The principles of recording magnetic impulses and then using the same apparatus to “play back” those impulses first came to light in the work of Danish scientist Valdemar Poulsen, who began research in the late nineteenth century to determine whether or not business transactions conducted via telephone could be preserved by magnetic recording. After securing financial backing from American investors, Poulsen released his first magnetic wire recorder in 1898. Hunkin uses his band saw and an electromagnet to demonstrate the basic idea of Poulsen’s invention.

Poulsen’s device, however, lacked the precision necessary to record sound in a usable manner. The next generation of recorders compensated for this by vastly speeding up the steel tape as it passed through the machine. As Hunkin points out, however, this created its own set of problems including the need to keep the tape oiled as well as the inherent dangers should the razor-sharp steel tape break while moving at high speed.

As recording needs evolved from audio to video, the exponential increase in the amount of information that had to be recorded–three words per second on average for audio, versus 25 pictures per second for video–required a more ingenious solution than continuing to speed up the tape.

The next major development came from the work of Alexander Poniatoff, whose AMPEX company perfected the technique of spinning the recording head at high speed which allowed a much larger amount of information to be recorded on a slow-speed tape. Thanks in large part to financial backing from Bing Crosby, AMPEX continued R&D work on the technology, which eventually developed into the helical scan system that finally made home video recorders practical.
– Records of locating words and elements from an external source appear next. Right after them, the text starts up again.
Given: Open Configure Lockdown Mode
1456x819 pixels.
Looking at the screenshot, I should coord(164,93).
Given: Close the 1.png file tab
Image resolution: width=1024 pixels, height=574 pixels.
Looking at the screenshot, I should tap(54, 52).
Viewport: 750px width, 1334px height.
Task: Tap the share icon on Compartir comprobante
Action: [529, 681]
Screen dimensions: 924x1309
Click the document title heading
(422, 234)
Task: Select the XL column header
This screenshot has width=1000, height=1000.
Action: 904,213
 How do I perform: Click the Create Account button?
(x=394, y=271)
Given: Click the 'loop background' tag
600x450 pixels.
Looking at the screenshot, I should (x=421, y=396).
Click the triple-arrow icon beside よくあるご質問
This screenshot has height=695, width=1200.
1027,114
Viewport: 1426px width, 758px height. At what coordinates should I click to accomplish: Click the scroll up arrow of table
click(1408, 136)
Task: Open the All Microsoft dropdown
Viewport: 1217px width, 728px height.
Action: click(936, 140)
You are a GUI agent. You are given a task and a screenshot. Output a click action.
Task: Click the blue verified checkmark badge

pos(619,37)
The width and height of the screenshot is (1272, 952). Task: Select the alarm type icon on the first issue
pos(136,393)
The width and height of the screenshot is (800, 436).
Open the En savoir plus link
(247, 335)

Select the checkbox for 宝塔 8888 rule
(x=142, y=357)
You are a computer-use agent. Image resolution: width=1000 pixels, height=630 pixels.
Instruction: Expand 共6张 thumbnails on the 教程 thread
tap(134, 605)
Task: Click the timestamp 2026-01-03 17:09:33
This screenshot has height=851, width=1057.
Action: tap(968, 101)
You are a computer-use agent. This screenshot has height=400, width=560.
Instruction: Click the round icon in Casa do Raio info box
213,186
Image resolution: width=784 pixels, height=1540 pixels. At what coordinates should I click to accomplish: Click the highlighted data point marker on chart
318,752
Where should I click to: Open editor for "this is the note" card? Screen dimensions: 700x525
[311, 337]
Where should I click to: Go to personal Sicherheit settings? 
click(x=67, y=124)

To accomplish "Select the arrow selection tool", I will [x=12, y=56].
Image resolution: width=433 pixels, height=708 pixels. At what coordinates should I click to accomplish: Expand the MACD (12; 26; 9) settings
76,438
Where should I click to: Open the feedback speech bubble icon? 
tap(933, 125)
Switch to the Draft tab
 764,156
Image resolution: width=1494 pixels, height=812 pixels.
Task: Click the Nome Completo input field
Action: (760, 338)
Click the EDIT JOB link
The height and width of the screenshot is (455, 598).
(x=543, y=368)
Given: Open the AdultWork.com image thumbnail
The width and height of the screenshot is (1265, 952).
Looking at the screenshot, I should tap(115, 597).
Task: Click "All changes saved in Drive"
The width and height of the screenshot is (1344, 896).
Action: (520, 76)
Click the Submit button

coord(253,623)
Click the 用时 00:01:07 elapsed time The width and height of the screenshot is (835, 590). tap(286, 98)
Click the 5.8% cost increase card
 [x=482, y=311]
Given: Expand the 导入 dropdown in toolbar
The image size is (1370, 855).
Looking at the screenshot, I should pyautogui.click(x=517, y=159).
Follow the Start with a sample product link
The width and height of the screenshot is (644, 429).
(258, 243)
Although VCRs have been supplanted, for the most part, by DVR technology, this episode still offers a solid foundation in the technology behind tape recording and is memorable as well for the experiments and demonstrations the hosts use to illustrate the principles at work. At one point, Hunkin and Garrod even concoct a literal “tape” recorder by sprinkling rust powder onto a length of sticky tape. A giant model of a recording head also helps illustrate the on/off magnetic pulses that underlie the recording process. As Hunkin points out, it is somewhat magical to consider that the entire program is essentially a pile of rust.